I went to see the council. All of them sitting round in a big circle with me standing in the middle trying to not to be scared or anything. Yoda said he had heard of the attack and that they all hoped that I was feeling better. I told him yes. Then Windy said that he thought on reflection that Sal-Fina might not have been the best choice to look after me seeing as how she was so 'busy'.
Or absent, which is how I would put it.
They said they had lined up another possibility to care for me whilst Master Jinn was gone and they wanted to know what I thought. I was so busy being glad they hadn't found out about the tablets and the worms that I almost missed Evla being ushered into the chamber. I thought she was going to tell them all about Sal-Fina and the things I'd mentioned to her, but then the next thing I know Yoda is asking me if I wanted to stay with Ambianca or would I want to move in with Evla. I think my jaw nearly dislocated in shock! Windy said the choice of course had to be mine, but Evla had actually volunteered to take me in and had worked out a way to reschedule her crèche shifts so that she would be there for me in the evenings and nights. I was so stunned that I could hardly take it in, but then Mace asked me again if I wanted to stay with Sal-Fina and I think I might have said something along the lines of 'No thanks. I'd sooner Corelli kiss a Hutt's backside'.
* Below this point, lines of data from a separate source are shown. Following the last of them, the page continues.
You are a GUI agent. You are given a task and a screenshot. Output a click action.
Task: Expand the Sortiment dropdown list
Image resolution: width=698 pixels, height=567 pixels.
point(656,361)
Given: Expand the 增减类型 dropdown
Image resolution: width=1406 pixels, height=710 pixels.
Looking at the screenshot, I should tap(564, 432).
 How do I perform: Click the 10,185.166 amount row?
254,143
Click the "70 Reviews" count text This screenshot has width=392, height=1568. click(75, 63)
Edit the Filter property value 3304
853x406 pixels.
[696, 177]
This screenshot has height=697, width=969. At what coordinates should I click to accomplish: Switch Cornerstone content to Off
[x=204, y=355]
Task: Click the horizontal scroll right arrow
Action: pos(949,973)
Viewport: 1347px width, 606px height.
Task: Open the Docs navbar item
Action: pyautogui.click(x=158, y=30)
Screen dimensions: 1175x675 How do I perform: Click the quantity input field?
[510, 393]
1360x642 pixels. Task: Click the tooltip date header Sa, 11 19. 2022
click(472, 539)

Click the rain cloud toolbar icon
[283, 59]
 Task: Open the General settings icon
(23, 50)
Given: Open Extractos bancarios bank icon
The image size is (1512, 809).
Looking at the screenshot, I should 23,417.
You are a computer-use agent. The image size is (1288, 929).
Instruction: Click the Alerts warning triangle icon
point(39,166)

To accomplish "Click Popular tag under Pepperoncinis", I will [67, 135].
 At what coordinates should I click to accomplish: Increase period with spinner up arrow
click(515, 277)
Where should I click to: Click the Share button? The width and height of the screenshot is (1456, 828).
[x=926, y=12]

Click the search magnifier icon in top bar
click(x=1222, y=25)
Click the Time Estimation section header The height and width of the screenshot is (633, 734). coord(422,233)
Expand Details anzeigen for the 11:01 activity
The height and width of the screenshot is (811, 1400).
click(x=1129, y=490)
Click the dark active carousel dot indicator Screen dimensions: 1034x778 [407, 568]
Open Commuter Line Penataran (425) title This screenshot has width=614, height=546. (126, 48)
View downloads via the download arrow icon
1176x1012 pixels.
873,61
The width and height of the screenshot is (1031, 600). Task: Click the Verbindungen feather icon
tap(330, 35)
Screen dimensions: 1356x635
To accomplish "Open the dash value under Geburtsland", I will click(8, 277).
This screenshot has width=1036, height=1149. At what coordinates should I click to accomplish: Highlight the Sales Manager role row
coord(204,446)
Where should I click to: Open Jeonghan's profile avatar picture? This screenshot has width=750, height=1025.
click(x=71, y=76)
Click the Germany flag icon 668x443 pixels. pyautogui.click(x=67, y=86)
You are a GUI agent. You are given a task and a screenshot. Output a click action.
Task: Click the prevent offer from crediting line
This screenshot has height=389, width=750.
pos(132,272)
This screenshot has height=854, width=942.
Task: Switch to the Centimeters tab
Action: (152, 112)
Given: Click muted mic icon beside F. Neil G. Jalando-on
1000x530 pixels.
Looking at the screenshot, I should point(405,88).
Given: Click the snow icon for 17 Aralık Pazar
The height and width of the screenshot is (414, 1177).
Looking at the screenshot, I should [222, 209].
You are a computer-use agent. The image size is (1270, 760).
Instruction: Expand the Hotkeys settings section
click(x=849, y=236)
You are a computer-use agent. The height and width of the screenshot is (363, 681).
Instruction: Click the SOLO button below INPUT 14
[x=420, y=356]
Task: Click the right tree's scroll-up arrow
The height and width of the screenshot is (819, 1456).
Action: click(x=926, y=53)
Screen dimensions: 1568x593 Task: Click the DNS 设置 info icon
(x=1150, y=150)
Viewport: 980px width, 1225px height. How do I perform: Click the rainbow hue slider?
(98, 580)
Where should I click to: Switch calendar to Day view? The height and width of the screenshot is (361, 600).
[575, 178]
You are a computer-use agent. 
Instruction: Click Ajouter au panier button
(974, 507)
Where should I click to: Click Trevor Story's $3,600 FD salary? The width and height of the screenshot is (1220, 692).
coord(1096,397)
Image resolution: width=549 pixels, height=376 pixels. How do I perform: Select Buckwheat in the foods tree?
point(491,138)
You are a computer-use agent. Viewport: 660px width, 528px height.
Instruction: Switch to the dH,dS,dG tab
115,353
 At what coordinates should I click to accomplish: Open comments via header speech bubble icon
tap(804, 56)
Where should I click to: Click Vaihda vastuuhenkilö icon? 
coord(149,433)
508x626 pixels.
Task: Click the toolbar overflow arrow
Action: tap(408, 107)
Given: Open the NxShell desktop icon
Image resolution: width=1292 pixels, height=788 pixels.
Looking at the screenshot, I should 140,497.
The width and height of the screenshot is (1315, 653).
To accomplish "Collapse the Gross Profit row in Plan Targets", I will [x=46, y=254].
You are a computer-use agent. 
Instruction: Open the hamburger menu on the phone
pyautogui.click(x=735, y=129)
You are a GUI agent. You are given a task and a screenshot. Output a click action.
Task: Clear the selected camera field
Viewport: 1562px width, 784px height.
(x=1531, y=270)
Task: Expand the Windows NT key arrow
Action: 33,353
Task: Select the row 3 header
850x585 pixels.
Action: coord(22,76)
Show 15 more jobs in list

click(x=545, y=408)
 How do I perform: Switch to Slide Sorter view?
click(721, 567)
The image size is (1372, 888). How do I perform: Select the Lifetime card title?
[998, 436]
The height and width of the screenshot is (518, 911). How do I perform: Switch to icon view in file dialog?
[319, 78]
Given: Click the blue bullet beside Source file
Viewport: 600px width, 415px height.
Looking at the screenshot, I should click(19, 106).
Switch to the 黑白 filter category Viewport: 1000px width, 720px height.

It was something like that. I slapped my hands over my mouth the moment I remembered where I was and who I was speaking to. Funny thing was though I could have sworn they were all trying not to laugh.
So now I have a place to stay and actual food, where my diary is safe from prying eyes and I can put Snordle on a shelf in the fresher room without having to worry about Ambianca stealing him. I've got a room with a comfortable bed and one of those rugs that my toes disappear in!
I still miss Master Jinn and Ben…but this way I believe the absence is more than bearable!